Another interesting point was about the origin of the Ohohri. Although this system has been abolished now, the male child of the Ohohri Suwa family would inherit the position at age eight. For one week, they would seclude themselves in an underground chamber called the “Omuro” to perform a ritual. This ritual involved a stone rod (phallic symbol) and a snake. Then, on New Year’s Day, a week later, the boy, now the Ohohri, would emerge from the chamber, and frogs would be offered. The Moriya clan was responsible for overseeing this series of rituals. It seems that various beliefs have intertwined to form the current Suwa faith.

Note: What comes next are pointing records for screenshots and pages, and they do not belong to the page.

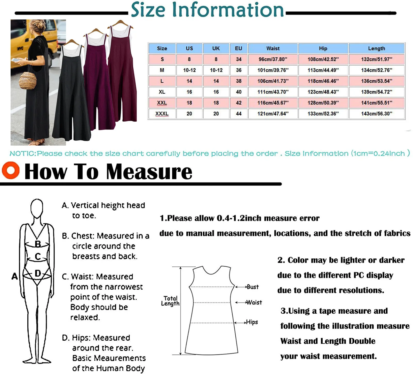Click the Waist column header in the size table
coord(273,48)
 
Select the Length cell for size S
coord(377,59)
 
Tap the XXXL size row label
coord(162,114)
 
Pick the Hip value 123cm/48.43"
coord(323,92)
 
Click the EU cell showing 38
coord(239,81)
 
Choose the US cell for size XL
coord(189,92)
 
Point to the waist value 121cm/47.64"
coord(273,114)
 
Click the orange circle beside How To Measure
coord(11,170)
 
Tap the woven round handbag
coord(28,81)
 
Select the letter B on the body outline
coord(38,244)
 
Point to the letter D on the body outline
coord(38,273)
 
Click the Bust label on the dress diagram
coord(252,287)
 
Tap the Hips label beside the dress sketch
coord(252,322)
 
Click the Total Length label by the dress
coord(170,301)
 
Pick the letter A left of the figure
coord(15,276)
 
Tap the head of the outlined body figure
coord(37,208)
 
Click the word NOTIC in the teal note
coord(23,154)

Behind the Moriya residence, there were small shrines and altars, each also surrounded by small pillars at their four corners. Around them grew Kaji trees, the emblem of Suwa Grand Shrine.

The Moriya Museum building was designed by Terunobu Fujimori, an architect famous for his unique designs, such as the “Flying Mud Boat” and “Takasugi-an” (Too High Tea House).

Shinshu Soba Noodle

After this, I enjoyed some Shinshu soba, a local specialty, before heading to the Suwa Grand Shrine Lower Shrines. Near the soba shop, in the river connected to Lake Suwa, a family of mergansers was swimming.

Suwa Grand Shrine Shimosha

Following the lake road for about 15 minutes, I arrived at Shimomiya Akimiya (Lower Shrine Autumn Shrine). Compared to the Upper Shrine, the buildings here felt grander and newer, giving it the atmosphere of a more modern faith. There’s even a hand-washing basin with hot spring water. And like Izumo Grand Shrine, it has a large Shimenawa (sacred straw rope). While the four Onbashira pillars were present, the shrine had the feel of a modern Japanese Shinto shrine. Although there seemed to be many other sights nearby, I didn’t have much time, so I visited Shimomiya Akimiya and Harumiya (Spring Shrine) before heading home.

There are many places I couldn’t visit this time, such as obsidian excavation sites, Jomon ruins, and other related places and museums associated with Suwa Grand Shrine, so I’d like to visit again when the time is right.

Tokoroten

Tokoroten is a dish made by boiling and then solidifying a type of seaweed called tengusa (Gelidium amansii). When tokoroten is frozen, it becomes kanten, or agar. Suwa’s cold, dry winters are ideal for kanten production, making it the top producing region in Japan. Both tokoroten and kanten are local specialties in Suwa. This time, I had it with a vinegar-soy sauce dressing, but it can also be enjoyed as a dessert with brown sugar syrup.

Two Jomon Museums

Finally, I’d like to introduce two museums where you can see Jomon pottery and dogu, both less than an hour’s drive from the Kawaguchiko area.

The Yamanashi Prefectural Museum of Archeology

Shakado Museum of Jomon Culture

Both are highly recommended museums. You can choose based on your next destination, as they are in different directions.